§ Stored rows
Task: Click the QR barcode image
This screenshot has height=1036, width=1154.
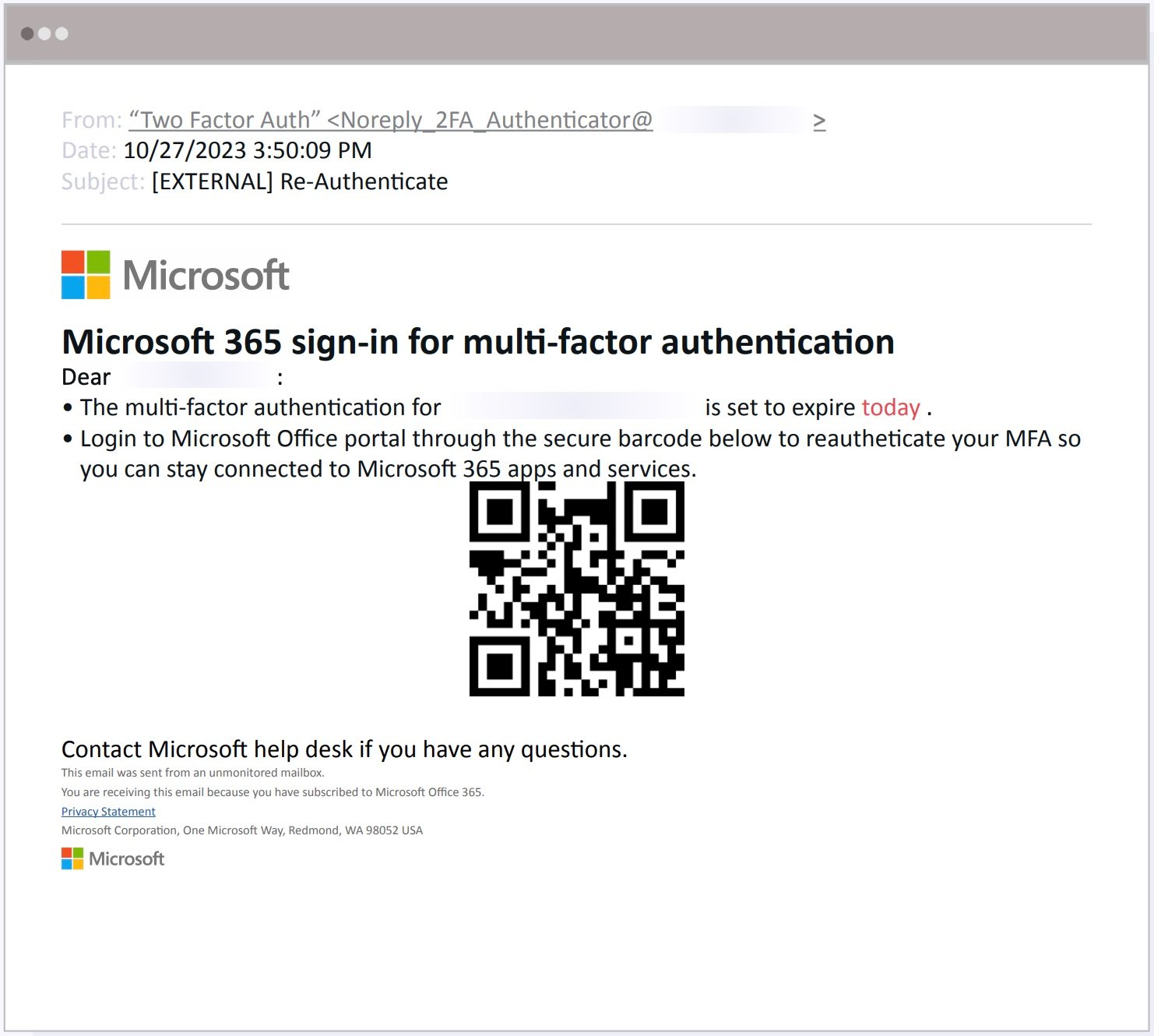Action: 576,589
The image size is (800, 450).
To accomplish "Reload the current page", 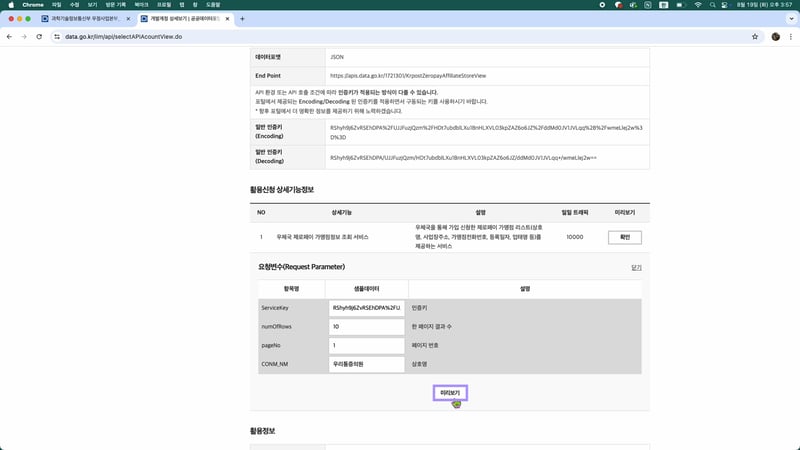I will 39,37.
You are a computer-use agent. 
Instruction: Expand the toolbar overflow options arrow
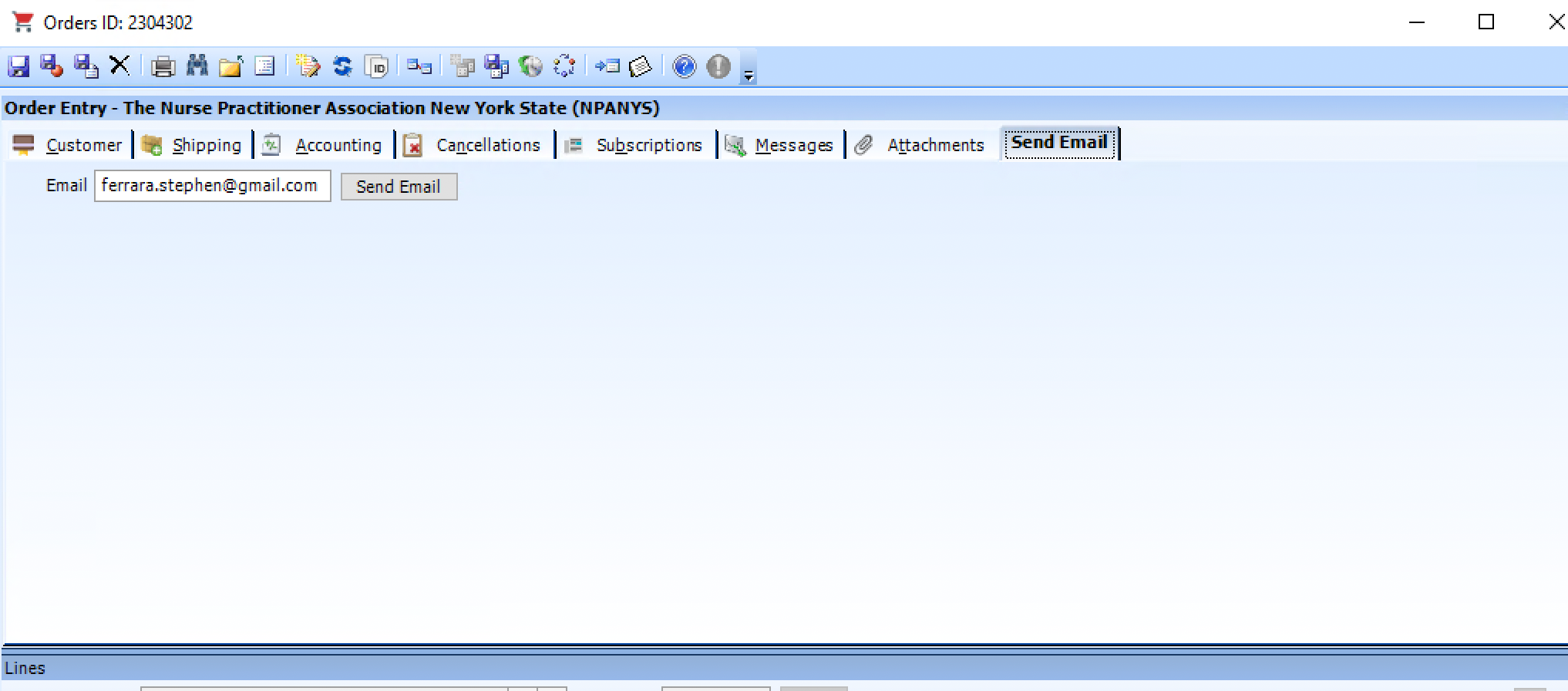(x=748, y=76)
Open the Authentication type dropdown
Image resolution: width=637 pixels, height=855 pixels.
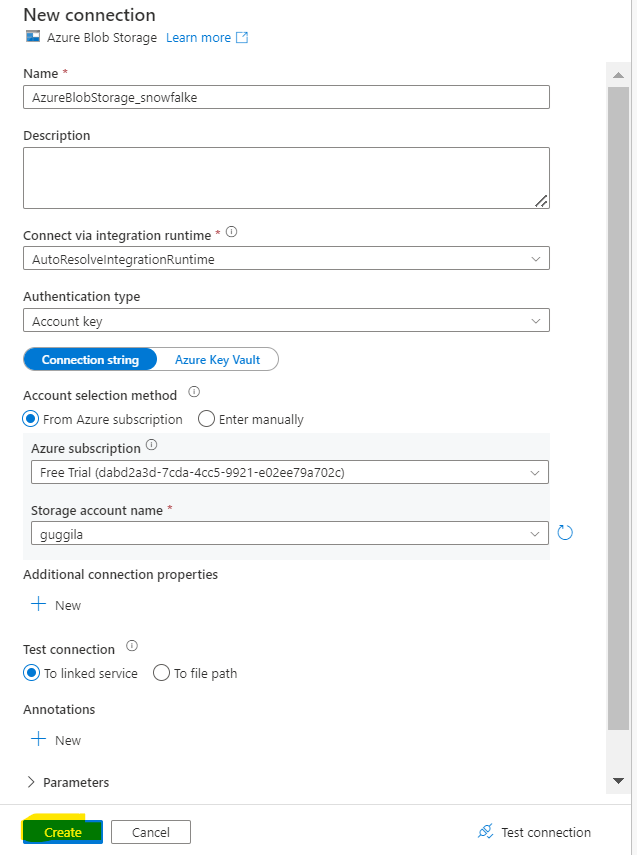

§ Problem details
Can you give the records as a Markdown table with the columns Row and Line, one numbered row per line, covering the part that opens with the line containing "You are a computer-use agent." and runs through the end of the records, both ends included, with blank lines and pictures left out?

§ Task output
| Row | Line |
|---|---|
| 1 | You are a computer-use agent.  |
| 2 | Instruction: Expand the toolbar overflow options arrow |
| 3 | (x=748, y=76) |
| 4 | Open the Authentication type dropdown |
| 5 | Image resolution: width=637 pixels, height=855 pixels. |